Supports kubeconfig-based authentication for cluster management.
User Credentials (stored encrypted in backend)
│
▼
Backend generates session token (5 min TTL)
│
▼
Token injected into E2B sandbox as env var
│
▼
Sandbox credential helper calls backend with token
│
▼
Backend validates token, calls cloud provider
│
▼
Returns short-lived credentials to sandbox
- Credential Isolation: User secrets never enter sandboxes
- Encrypted Storage: AES-256-GCM for all stored credentials
- Short-lived Tokens: 5-minute TTL for sandbox session tokens
- Managed OAuth: Use Composio/Pipedream credentials instead of storing user OAuth tokens
- Scoped Permissions: Tokens limited to specific operations
agent007/
├── backend/
│ ├── cmd/server/ # Application entry point
│ └── internal/
│ ├── api/ # HTTP handlers and routing
│ ├── auth/ # JWT token management
│ ├── cloud/ # AWS/GCP/Azure credential management
│ ├── config/ # Configuration loading
│ ├── github/ # GitHub App integration
│ ├── integrations/ # Integration registry and catalog
│ ├── llm/ # LLM client abstraction
│ ├── mcp/ # MCP providers (Pipedream, Composio, Direct)

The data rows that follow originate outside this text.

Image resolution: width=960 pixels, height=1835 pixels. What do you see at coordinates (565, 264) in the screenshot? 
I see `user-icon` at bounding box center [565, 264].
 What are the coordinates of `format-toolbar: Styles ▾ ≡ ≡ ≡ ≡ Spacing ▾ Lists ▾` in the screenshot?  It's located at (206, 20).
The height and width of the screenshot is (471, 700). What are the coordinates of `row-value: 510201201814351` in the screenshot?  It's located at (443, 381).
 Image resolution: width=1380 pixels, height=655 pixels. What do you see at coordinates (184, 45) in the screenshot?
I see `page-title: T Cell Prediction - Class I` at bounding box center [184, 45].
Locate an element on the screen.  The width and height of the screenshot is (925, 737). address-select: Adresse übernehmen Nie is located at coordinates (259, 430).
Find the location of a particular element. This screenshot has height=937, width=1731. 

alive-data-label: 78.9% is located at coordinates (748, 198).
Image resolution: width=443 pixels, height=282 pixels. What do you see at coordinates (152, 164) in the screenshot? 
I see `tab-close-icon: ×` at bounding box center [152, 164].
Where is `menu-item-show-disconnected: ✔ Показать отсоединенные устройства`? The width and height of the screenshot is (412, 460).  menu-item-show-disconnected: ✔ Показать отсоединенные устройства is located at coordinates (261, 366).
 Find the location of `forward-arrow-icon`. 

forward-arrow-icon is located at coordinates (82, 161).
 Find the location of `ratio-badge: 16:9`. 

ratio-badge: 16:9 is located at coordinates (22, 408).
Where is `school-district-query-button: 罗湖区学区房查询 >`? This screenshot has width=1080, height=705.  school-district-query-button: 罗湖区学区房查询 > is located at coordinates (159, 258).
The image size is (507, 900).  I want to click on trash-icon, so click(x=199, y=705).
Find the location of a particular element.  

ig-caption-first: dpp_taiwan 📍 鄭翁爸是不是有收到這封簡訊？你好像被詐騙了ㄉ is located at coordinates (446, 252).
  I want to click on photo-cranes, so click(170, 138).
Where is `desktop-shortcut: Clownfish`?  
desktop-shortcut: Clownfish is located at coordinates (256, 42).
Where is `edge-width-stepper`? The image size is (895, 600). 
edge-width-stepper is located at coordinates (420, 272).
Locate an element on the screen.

│ └── store/ # In-memory data store
├── frontend/
│ └── src/
│ ├── components/ # React components
│ │ ├── chat/ # Chat UI
│ │ ├── integrations/# OAuth connection UI
│ │ └── ui/ # Shared primitives (Radix)
│ └── lib/ # API client and utilities
├── agent/
│ ├── main.py # Python agent with E2B sandbox
│ ├── server.py # FastAPI server for agent
│ └── requirements.txt # Python dependencies
├── docs/ # Additional documentation
├── Makefile # Build and run commands
└── .env.example # Environment template
# Backend tests
cd backend
go test ./... -v
# Specific package
go test ./internal/mcp/... -v
go test ./internal/cloud/... -v| Endpoint | Method | Description |
|---|---|---|
/api/conversations |
GET | List all conversations |
/api/conversations |
POST | Create new conversation |
/api/conversations/{id} |
GET | Get conversation details |
/api/conversations/{id}/messages |
POST | Send message (SSE stream) |
| Endpoint | Method | Description |
|---|---|---|
/api/integrations |
GET | List all integrations |
/api/integrations/{id} |
GET | Get integration details |
/api/integrations/{id}/connect |
POST | Connect integration |
/api/integrations/{id}/disconnect |
DELETE | Disconnect integration |
/api/apps |
GET | List connected apps |
| Endpoint | Method | Description |
|---|---|---|
/api/mcp/providers |
GET | List MCP providers |
/api/mcp/proxy |
POST | Proxy MCP tool calls |
/api/auth/connect-token |
POST | Get OAuth connect link |
| Endpoint | Method | Description |
|---|---|---|
/api/cloud/credentials |
GET | List user's cloud credentials |
/api/cloud/credentials/aws |
POST | Store AWS role config |
/api/cloud/credentials/gcp |
POST | Store GCP service account |
/api/cloud/aws/credentials |
POST | Get AWS temp credentials (sandbox) |
/api/cloud/gcp/credentials |
POST | Get GCP access token (sandbox) |
/api/cloud/credentials/postgres |
POST | Store PostgreSQL credentials |
- E2B Documentation
- Pipedream Connect
- Pipedream MCP
- Composio Documentation
- Sentry MCP
- Model Context Protocol
- OpenAI API
- AWS CLI Credential Process
- GCP Workload Identity Federation
MIT License - see LICENSE for details.